Many of these cases challenged executive branch changes to immigration policy. In United States v. Texas, Texas and Louisiana argue that the new enforcement priorities will increase the number of undocumented immigrants in their states, and so increase their incarceration, education, and health care costs. They claim these higher costs are a cognizable injury that gives them standing to sue.

In its brief, the United States cites University of Virginia Law Professors Ann Woolhandler and Michael Collins’ recent article, Reining in State Standing, which argues in favor of a “return to [states’] traditional disfavored status as plaintiffs.” Under the tripartite requirements for standing, a plaintiff must show an “injury in fact” that is traceable to the challenged action and redressable by a court. But that standard gives states enormous leeway to claim injury on behalf of themselves as sovereigns or to their parens patriae interests (that is, the interests of their citizens), because almost any change to federal policy will have a fiscal impact on a state and its residents. Woolhandler and Collins propose that state standing to sue should be limited to cases in which states are “the direct regulatory objects of federal statutes and regulations,” which would fit more comfortably with states’ traditionally limited role as litigants before federal courts.

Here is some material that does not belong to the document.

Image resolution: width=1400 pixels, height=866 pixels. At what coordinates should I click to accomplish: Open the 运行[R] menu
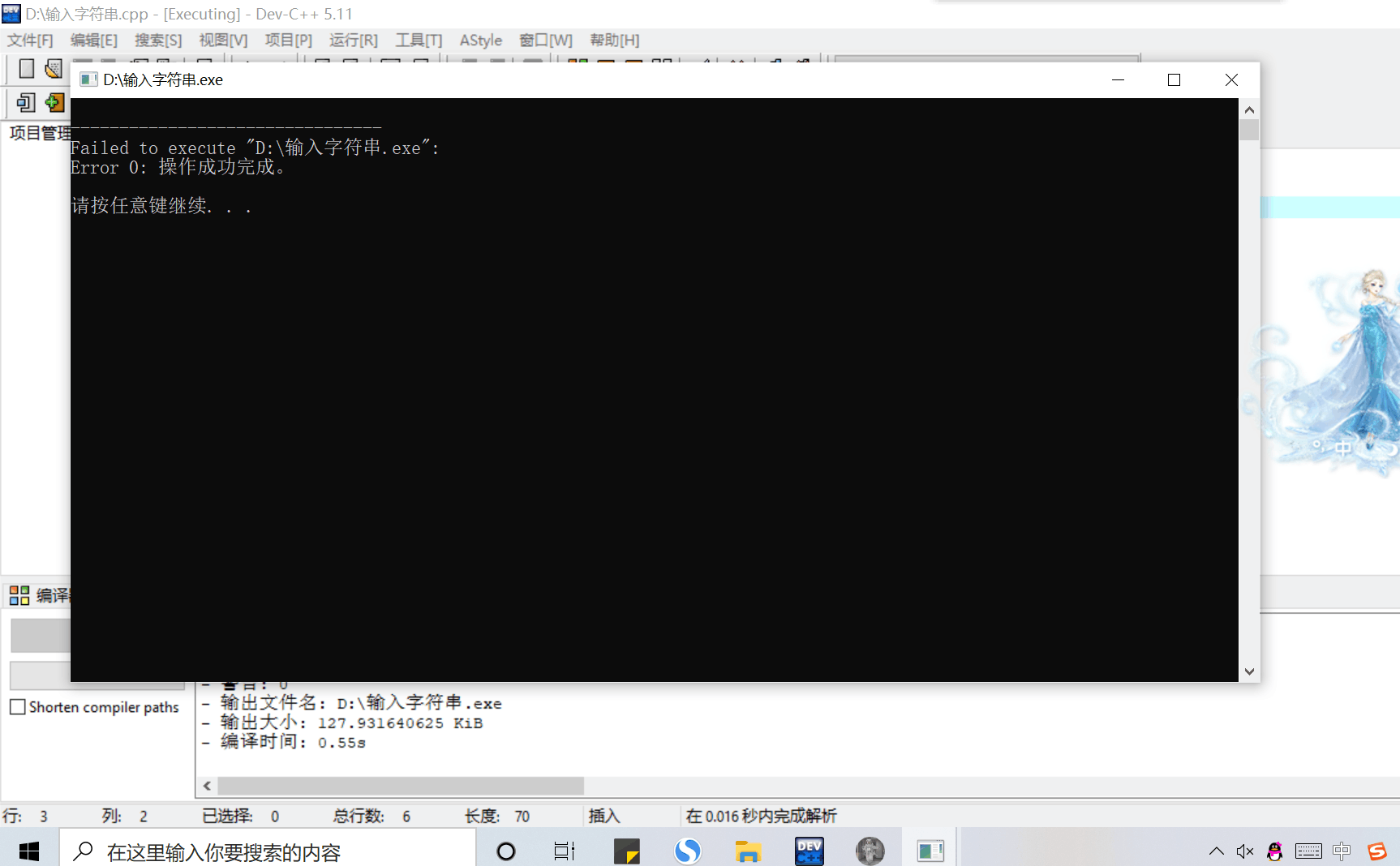coord(353,40)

Finally, the Supreme Court is asked to decide the scope of the permissible remedy if the guidelines violate federal law. Over the past few years, courts and commentators have debated the power of lower federal courts to enter universal injunctions — that is, injunctions that bar defendants from enforcing a challenged law against anyone, not just the plaintiffs. United States v. Texas raises an offshoot of this question: whether a court’s power “to hold unlawful and set aside agency action” under Section 706(2) of the APA permits courts to vacate agency action such that it cannot be applied to anyone.

The United States cites a recent article by Professor John Harrison of University of Virginia Law arguing that Section 706(2) does not give courts authority to issue universal remedies, but rather only allows courts to decline to enforce unlawful agency action in cases before them. Texas and Louisiana rely on University of San Diego Law Professor Mila Sohoni’s article, “The Power to Vacate a Rule,” asserting that Section 706(2) authorizes (but does not require) vacatur, and citing longstanding precedent in the U.S. Court of Appeals for the District of Columbia Circuit and other lower federal courts supporting that position.

As Sohoni puts it, perhaps the most “astonishing” aspect of the case is that the scope of Section 706(2)’s remedy remains uncertain nearly 80 years after that statute’s enactment. That uncertainty will likely be resolved by the court’s decision this term.